DOCUMENT TEXT
——

2008 Annual Report
What's on your mind?

What is Group Health doing to stem the rising costs of health care and insurance premiums?

Michael Soman, MD Michael Soman, MD: Group Health is implementing a new way of providing primary care in all 26 of our medical centers. We believe this approach will better serve our patients, bring our costs down, and help reduce premium trends — even while improving quality. We tested this "medical home" model in our Factoria Medical Center for two years and intensively studied its effects. There are hefty up-front costs, partly because it adds more doctors. However, even with a $1.2 million investment over two years, the pilot paid for itself, in part by decreasing ER and hospital use.

By giving patients 24/7 access to their physician and health care team — not just face-to-face but also via phone visits, secure e-mails, and proactive reminder letters — people got healthier. Customer satisfaction went up, quality went up, even job satisfaction among doctors, nurses, and staff went up. But the total cost didn't go up. We're convinced that this enhanced approach to primary care will not only lower costs but also motivate more and more people to join Group Health, and that, too, will help bring our cost trends down.

What's more, the Group Health Center for Health Studies is part of a five-year initiative to help 50 safety-net clinics across the country adopt the medical home model. The project is funded by The Commonwealth Fund, an independent national foundation working for health reform.

James Hereford James Hereford: For business customers, we've developed a set of reporting tools to help maximize the value of their health care investment. We team with employers to gather information about their workforce and then design strategies to improve the health of their employees. The approaches we choose are tailored to the customer. Maybe it's a wellness program. Or more preventive care. Or counseling to help staff members with chronic diseases better manage their conditions. The benefits are obvious. Healthier employees miss fewer work days, stay more engaged with their jobs, and make businesses more competitive. We're jazzed about these tools because they create a much more productive relationship between Group Health and our purchasers.

——

INFORMATION SUPPLIED

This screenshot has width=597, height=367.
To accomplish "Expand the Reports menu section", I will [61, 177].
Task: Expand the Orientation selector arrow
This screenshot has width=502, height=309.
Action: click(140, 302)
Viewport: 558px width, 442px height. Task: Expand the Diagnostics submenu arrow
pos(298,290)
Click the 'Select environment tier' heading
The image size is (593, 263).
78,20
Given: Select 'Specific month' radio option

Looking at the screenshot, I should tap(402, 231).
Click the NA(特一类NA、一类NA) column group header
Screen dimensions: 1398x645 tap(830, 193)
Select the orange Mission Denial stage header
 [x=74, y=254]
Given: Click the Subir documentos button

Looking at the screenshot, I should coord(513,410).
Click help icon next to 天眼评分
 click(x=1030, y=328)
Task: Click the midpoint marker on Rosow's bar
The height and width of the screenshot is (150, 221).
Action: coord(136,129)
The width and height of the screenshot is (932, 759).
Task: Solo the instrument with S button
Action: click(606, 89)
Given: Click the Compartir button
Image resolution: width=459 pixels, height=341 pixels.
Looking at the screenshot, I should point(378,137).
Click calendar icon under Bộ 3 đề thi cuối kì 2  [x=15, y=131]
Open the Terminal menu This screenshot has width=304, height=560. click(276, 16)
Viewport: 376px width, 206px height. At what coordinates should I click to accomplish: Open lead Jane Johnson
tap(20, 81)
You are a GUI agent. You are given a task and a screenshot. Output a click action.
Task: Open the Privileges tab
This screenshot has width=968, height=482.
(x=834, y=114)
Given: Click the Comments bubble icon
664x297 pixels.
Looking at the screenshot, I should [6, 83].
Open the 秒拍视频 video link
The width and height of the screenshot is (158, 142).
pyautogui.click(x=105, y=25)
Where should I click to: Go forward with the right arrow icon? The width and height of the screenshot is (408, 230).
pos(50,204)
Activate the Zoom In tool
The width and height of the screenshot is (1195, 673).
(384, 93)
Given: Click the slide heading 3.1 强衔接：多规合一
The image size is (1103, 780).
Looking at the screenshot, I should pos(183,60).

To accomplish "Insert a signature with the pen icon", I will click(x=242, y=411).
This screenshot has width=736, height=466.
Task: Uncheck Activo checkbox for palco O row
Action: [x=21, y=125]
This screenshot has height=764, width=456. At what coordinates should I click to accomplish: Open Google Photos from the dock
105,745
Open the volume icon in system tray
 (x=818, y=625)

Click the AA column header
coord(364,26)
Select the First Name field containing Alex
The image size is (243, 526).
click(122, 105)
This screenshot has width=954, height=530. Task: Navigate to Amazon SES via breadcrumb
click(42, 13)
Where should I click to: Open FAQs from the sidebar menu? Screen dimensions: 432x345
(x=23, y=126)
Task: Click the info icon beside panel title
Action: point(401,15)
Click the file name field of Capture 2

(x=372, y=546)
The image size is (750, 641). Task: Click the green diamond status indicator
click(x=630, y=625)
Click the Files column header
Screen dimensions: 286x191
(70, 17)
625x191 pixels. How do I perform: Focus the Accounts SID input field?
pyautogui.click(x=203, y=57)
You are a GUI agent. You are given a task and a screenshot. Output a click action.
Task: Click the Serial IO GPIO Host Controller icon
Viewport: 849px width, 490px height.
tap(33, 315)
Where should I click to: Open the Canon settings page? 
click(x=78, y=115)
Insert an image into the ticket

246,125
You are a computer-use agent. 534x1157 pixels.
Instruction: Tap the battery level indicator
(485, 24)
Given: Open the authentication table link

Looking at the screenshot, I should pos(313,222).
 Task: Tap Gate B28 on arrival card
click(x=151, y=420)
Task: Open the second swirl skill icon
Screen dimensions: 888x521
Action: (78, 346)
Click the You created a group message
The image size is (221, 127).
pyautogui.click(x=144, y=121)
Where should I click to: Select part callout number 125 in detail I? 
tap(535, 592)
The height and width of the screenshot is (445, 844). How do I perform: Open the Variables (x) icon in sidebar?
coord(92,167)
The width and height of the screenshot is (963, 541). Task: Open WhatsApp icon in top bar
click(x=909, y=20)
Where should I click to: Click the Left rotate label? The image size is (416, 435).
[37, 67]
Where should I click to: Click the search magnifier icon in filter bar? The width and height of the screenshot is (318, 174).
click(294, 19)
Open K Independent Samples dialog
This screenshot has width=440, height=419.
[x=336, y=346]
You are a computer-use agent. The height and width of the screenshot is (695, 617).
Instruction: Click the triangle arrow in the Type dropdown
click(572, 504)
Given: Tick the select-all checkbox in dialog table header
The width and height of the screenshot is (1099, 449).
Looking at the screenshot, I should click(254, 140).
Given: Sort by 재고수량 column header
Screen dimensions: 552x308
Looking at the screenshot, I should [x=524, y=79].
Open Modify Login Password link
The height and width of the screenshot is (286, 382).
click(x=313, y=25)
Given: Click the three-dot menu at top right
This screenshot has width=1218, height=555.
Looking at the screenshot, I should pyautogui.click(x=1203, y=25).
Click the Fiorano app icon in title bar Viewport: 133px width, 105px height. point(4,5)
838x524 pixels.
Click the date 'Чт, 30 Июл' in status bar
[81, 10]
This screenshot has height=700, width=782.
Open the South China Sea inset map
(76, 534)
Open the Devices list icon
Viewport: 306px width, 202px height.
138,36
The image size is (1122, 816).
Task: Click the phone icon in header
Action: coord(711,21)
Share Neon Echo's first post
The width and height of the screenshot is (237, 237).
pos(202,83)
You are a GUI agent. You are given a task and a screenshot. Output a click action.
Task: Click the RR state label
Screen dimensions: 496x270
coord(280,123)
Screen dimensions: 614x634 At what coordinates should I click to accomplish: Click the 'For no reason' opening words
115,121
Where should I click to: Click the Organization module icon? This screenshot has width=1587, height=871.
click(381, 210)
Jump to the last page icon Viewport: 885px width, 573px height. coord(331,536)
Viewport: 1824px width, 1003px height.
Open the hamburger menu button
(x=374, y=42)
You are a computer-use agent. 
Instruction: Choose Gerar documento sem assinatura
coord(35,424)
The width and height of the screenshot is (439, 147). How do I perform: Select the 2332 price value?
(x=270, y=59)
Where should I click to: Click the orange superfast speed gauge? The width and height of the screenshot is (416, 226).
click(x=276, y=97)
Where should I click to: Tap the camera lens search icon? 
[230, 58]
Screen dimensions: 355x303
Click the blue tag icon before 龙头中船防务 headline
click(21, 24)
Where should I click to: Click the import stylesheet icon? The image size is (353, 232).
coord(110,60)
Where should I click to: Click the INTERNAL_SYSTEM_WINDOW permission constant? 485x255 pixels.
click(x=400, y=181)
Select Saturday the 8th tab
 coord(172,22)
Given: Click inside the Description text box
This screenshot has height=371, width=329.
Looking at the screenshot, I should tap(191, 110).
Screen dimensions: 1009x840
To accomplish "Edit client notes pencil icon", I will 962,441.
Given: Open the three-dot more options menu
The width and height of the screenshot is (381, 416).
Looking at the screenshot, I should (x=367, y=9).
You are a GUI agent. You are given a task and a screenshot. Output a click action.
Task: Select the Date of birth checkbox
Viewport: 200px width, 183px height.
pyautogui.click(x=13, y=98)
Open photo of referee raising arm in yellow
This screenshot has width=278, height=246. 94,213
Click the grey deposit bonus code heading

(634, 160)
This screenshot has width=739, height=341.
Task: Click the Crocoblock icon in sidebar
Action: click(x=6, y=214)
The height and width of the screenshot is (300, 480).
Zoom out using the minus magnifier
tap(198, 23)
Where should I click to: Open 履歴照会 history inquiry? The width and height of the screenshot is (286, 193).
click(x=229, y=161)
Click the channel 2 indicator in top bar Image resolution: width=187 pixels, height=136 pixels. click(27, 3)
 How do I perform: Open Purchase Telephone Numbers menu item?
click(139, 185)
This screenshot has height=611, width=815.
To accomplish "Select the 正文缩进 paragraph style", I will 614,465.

——

PROBLEM 1
List every means the annual report names by which patients in the medical home model reach their physician and health care team.
PROBLEM 2
According to the annual report, how much was invested in the Factoria Medical Center pilot over two years?

FINAL ANSWER 1
- Face-to-face
- Phone visits
- Secure e-mails
- Proactive reminder letters

FINAL ANSWER 2
$1.2 million